A general copy-on-write approach to save checkout space is presumably impossible, but I wonder what other people have traveled down similar paths have concluded.
- What kind of problems do 1 person, 10 person, 100 person, 1k (etc) teams really run into with managing merge conflicts?
- What do teams of 1, 10, 100, 1k, etc care the most about?
- How does the modern "agent explosion" potentially affect this?
For example, my experience working in the 1-100 regime tells me that, for the most part, the kind of merge conflict being presented here is resolved by assigning subtrees of code to specific teams. For the large part, merge conflicts don't happen, because teams coordinate (in sprints) to make orthogonal changes, and long-running stale branches are discouraged.
However, if we start to mix in agents, a 100 person team could quickly jump into a 1000 person team, esp if each person is using subagents making micro commits.
It's an interesting idea definitely, but without real-world data, it kind of feels like this is just delivering a solution without a clear problem to assign it to. Like, yes merge-conflicts are a bummer, but they happen infrequently enough that it doesn't break your heart.

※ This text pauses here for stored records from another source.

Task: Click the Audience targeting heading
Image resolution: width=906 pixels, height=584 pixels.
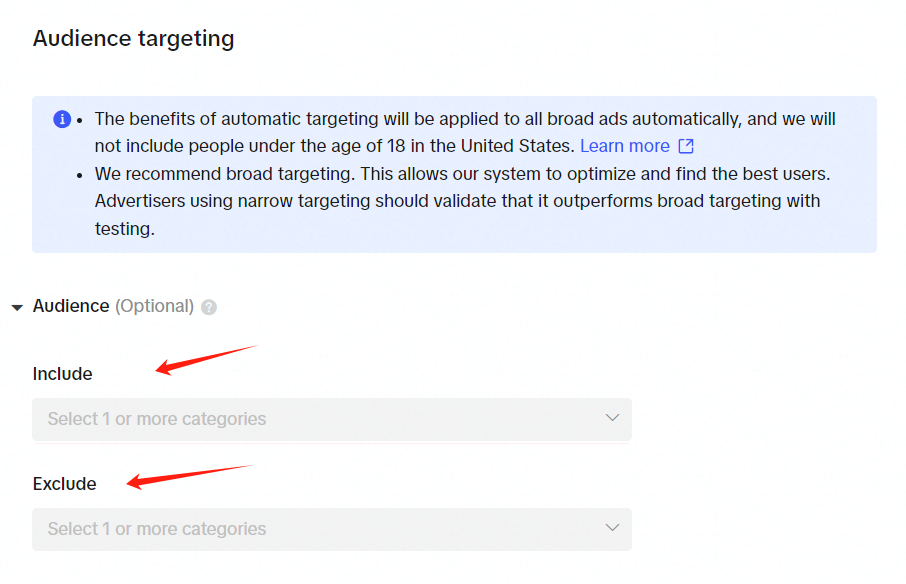Action: point(133,39)
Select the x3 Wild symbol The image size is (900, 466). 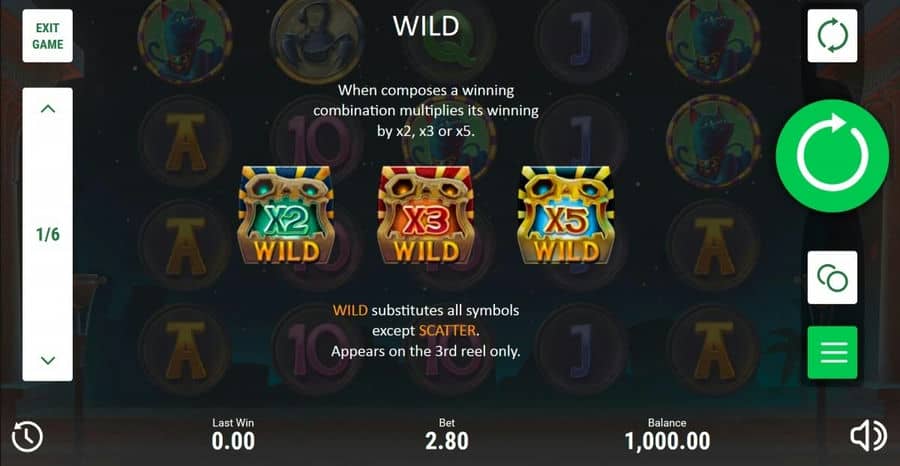pos(425,215)
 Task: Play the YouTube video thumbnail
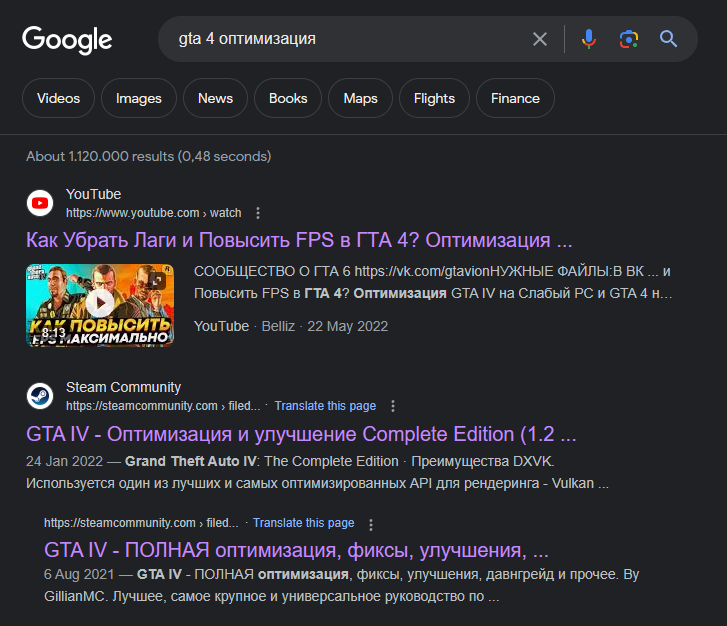(x=100, y=301)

It's not the same as capturing it, but I would also note that there are a wide wide variety of ways to get 3-way merges / 3 way diffs from git too. One semi-recent submission (2022 discussing a 2017) discussed diff3 and has some excellent comments (https://news.ycombinator.com/item?id=31075608), including a fantastic incredibly wide ranging round up of merge tools (https://www.eseth.org/2020/mergetools.html).

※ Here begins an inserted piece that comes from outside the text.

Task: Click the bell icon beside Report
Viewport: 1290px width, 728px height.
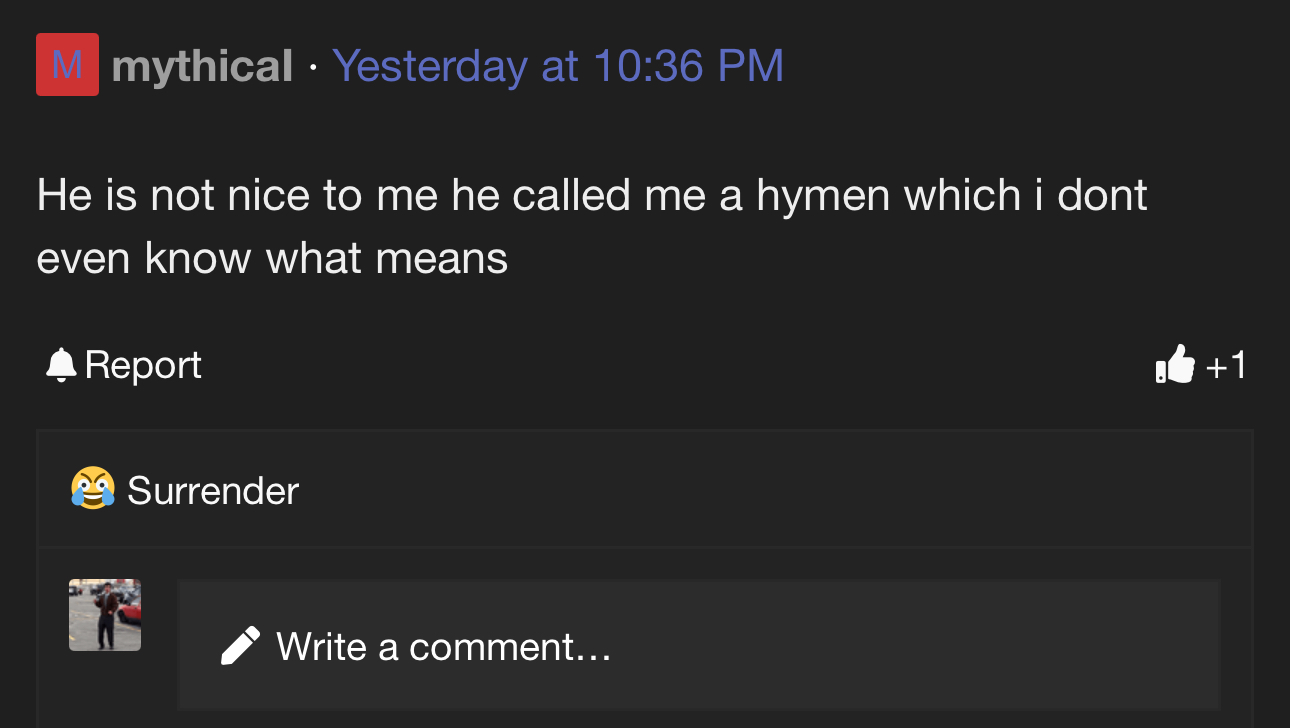Action: point(61,365)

However/alas git 2.35's (2022) fabulous zdiff3 doesn't seems to have any big discussions. Other links welcome but perhaps https://neg4n.dev/blog/understanding-zealous-diff3-style-git...? It works excellently for me; enthusiastically recommended!

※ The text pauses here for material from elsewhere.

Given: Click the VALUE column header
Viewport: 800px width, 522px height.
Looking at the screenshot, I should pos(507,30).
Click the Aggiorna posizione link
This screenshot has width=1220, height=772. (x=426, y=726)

No matter the tool, merges should always be presented like that. It's the only presentation that makes sense.
If you haven’t resolved conflicts then it probably doesn’t compile and of course tests won’t pass, so I don’t see any point in publishing that change? Maybe the commit is useful as a temporary state locally, but that seems of limited use?
Nowadays I’d ask a coding agent to figure out how to rebase a local branch to the latest published version before sending a pull request.
git config --global merge.conflictstyle diff3
to get something like what is shown in the article.Well, isn't that what the CRDT does in its own data structure ?
Also keep in mind that syntactic correctness doesn't mean functional correctness.
It's been amazing watching it grow over the last few years.
conflict free merging sounds cool, but doesn't that just mean that that a human review step is replaced by "changes become intervals rather than collections of lines" and "last set of intervals always wins"? seems like it makes sense when the conflicts are resolved instantaneously during live editing but does it still make sense with one shot code merges over long intervals of time? today's systems are "get the patch right" and then "get the merge right"... can automatic intervalization be trusted?
bos•1h ago
Codeville also used a weave for storage and merge, a concept that originated with SCCS (and thence into Teamware and BitKeeper).
Codeville predates the introduction of CRDTs by almost a decade, and at least on the face of it the two concepts seem like a natural fit.
It was always kind of difficult to argue that weaves produced unambiguously better merge results (and more limited conflicts) than the more heuristically driven approaches of git, Mercurial, et al, because the edit histories required to produce test cases were difficult (at least for me) to reason about.
I like that Bram hasn’t let go of the problem, and is still trying out new ideas in the space.